By Maria Fernanda Ziegler  |  Agência FAPESP – A Brazilian study published in the journal Gait & Posture found that eight sessions of transcranial direct-current stimulation (tDCS) improve the postural response of people with Parkinson’s disease, thereby reducing the risk of falls.

The non-invasive technique involves applying a low-intensity, continuous electrical current to the head to modulate brain activity. It has already been used to treat some cases of depression and has been tested in the recovery of people with neurological disorders, including stroke. In the case of Parkinson’s disease, tDCS has also been used; however, there is still no defined clinical protocol.

“It’s a complex disease and symptoms vary greatly from one individual to another. In addition, postural control isn’t very responsive to medication. In this study, we went beyond investigating whether or not this technique works in postural responses and demonstrated the neuromuscular parameters involved in posture control,” Victor Beretta, coordinator of the Neuroscience and Motor Behavior Laboratory (NEUROCOM-LAB) at São Paulo State University (UNESP), Presidente Prudente campus, told Agência FAPESP.

The research, funded by FAPESP, involved 22 volunteers with Parkinson’s disease. The results indicate that shortly after the eight sessions ended, the protocol improved balance recovery in the face of external disturbances. In assessments conducted one month later, the effects of the treatment were still evident.

In addition to improving balance recovery, the protocol also contributed to what the scientists call “automaticity in postural response control.” This was evident through a reduction in the time it took for the volunteers’ brains to activate the muscles involved in the postural response, as well as a decrease in prefrontal cortex activity.

“Improved automaticity is relevant in the case of Parkinson’s disease, since the neurodegeneration characteristic of the disease alters patients’ ability to perform automatic activities, such as postural responses and walking. This study was important because it highlighted that one month after the end of treatment, the improvement in balance maintenance persisted in these individuals, who are at high risk of falls. Thus, we demonstrated for the first time a possibility for a complementary treatment for postural instability in people with Parkinson’s,” the researcher comments.

Experimental protocol

There is still no cure for Parkinson’s disease, only treatments capable of mitigating the deficiency of dopamine, a neurotransmitter that Parkinson’s neurons fail to produce, whose absence triggers brain changes.

One symptom patients may experience is postural instability, which makes it difficult to maintain balance in certain situations. This instability results from difficulty generating adequate automatic postural reactions due to problems in the interaction between the sensorimotor system and the environment.

Postural control is essential for executing motor skills during daily activities. In everyday situations involving uneven or irregular flooring, for example, some people with Parkinson’s disease do not make sufficient postural adjustments to avoid falling after tripping or slipping.

The research technique consists of modulating neuronal function using a device with two electrodes that generate a low-intensity electric current (two milliamps) that passes through the most superficial region of the brain for 20 minutes. For the volunteers with Parkinson’s disease, the device was applied to the primary motor cortex, an area of the brain associated with postural response and movement control.

“By generating a low-intensity electric current in the brain, we can modulate the readiness of neurons.

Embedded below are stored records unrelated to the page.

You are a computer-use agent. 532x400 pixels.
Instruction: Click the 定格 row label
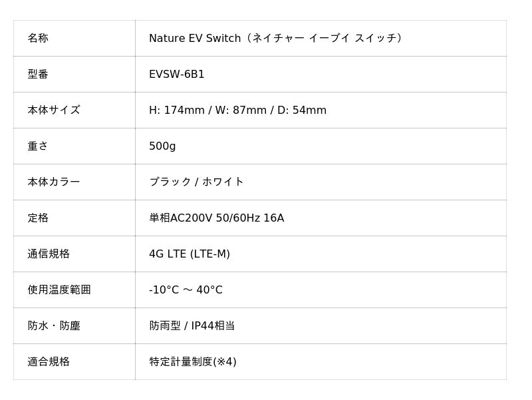coord(38,218)
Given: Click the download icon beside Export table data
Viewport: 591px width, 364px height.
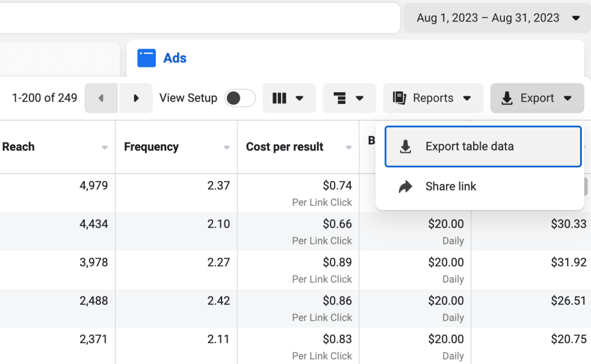Looking at the screenshot, I should [x=404, y=146].
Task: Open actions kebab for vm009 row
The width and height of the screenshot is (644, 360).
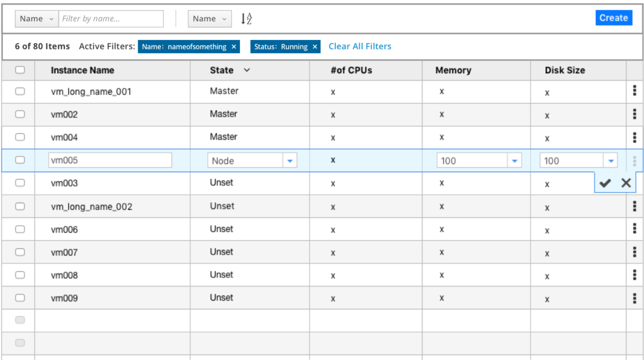Action: point(635,298)
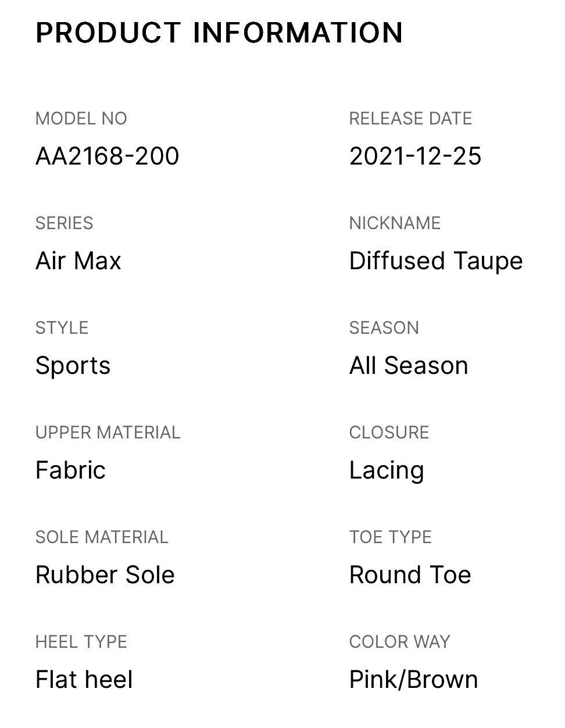Click the Diffused Taupe nickname
The width and height of the screenshot is (565, 728).
coord(436,261)
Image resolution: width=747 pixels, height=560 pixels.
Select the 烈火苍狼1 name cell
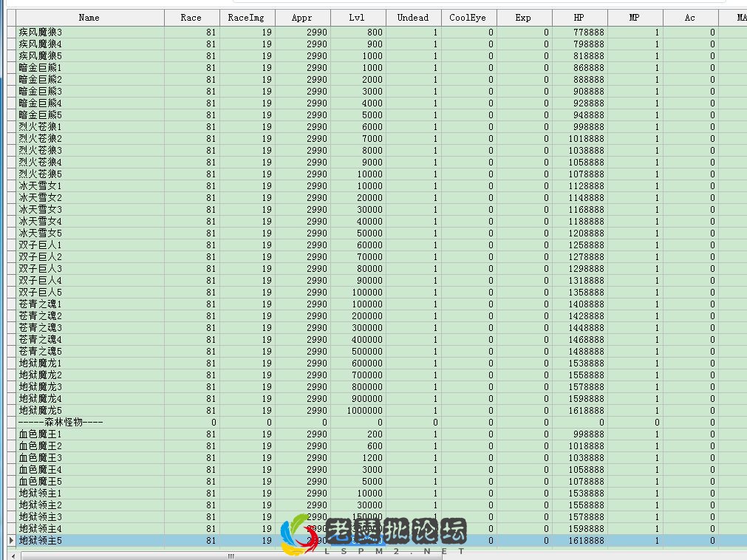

This stimulation doesn’t generate nerve impulse transmission, but rather modulates the membrane potential to facilitate it,” he explains.

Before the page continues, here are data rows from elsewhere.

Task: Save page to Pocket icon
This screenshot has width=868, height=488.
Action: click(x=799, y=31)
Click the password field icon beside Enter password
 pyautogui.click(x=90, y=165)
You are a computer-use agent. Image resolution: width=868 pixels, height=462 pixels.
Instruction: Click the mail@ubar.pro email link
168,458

According to Beretta, the goal is to use the electrodes to increase neuronal excitability (and potentially activity) in the motor cortex, which is hypoactive in patients with Parkinson’s disease. “This modulation facilitates neural activity so that, when necessary, the brain triggers what we call action potential [the basic mechanism for communication between neurons and for muscle contraction], increasing the number of neural firings in the cortical and subcortical areas involved in recovering stability and postural balance,” he says.

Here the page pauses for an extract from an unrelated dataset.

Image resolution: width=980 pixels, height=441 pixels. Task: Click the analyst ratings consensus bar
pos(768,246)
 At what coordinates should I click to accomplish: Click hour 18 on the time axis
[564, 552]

Before and after the electrical stimulation sessions, the volunteers stood on an unpredictable moving platform, which caused a disturbance to their balance. Consequently, they had to respond posturally to maintain stability. “This made it possible to assess the effect of these eight sessions of non-invasive brain stimulation on the postural response to a disturbance, in a test that simulates these people’s daily lives,” he says.

According to Beretta, neuromuscular and cortical activity changes were observed in the volunteers. “We saw a reduction in the time it took to activate the muscle after the disturbance [faster reaction], which is important for controlling the imbalance caused by the disturbance and preventing possible falls. In addition, we found that these changes were accompanied by decreased activity in a cortical area [prefrontal cortex], which suggests improved movement automaticity,” he says.

The article ”Eight sessions of transcranial electrical stimulation for postural response in people with Parkinson’s disease: A randomized trial” can be read at www.sciencedirect.com/science/article/abs/pii/S0966636224005927?via%3Dihub.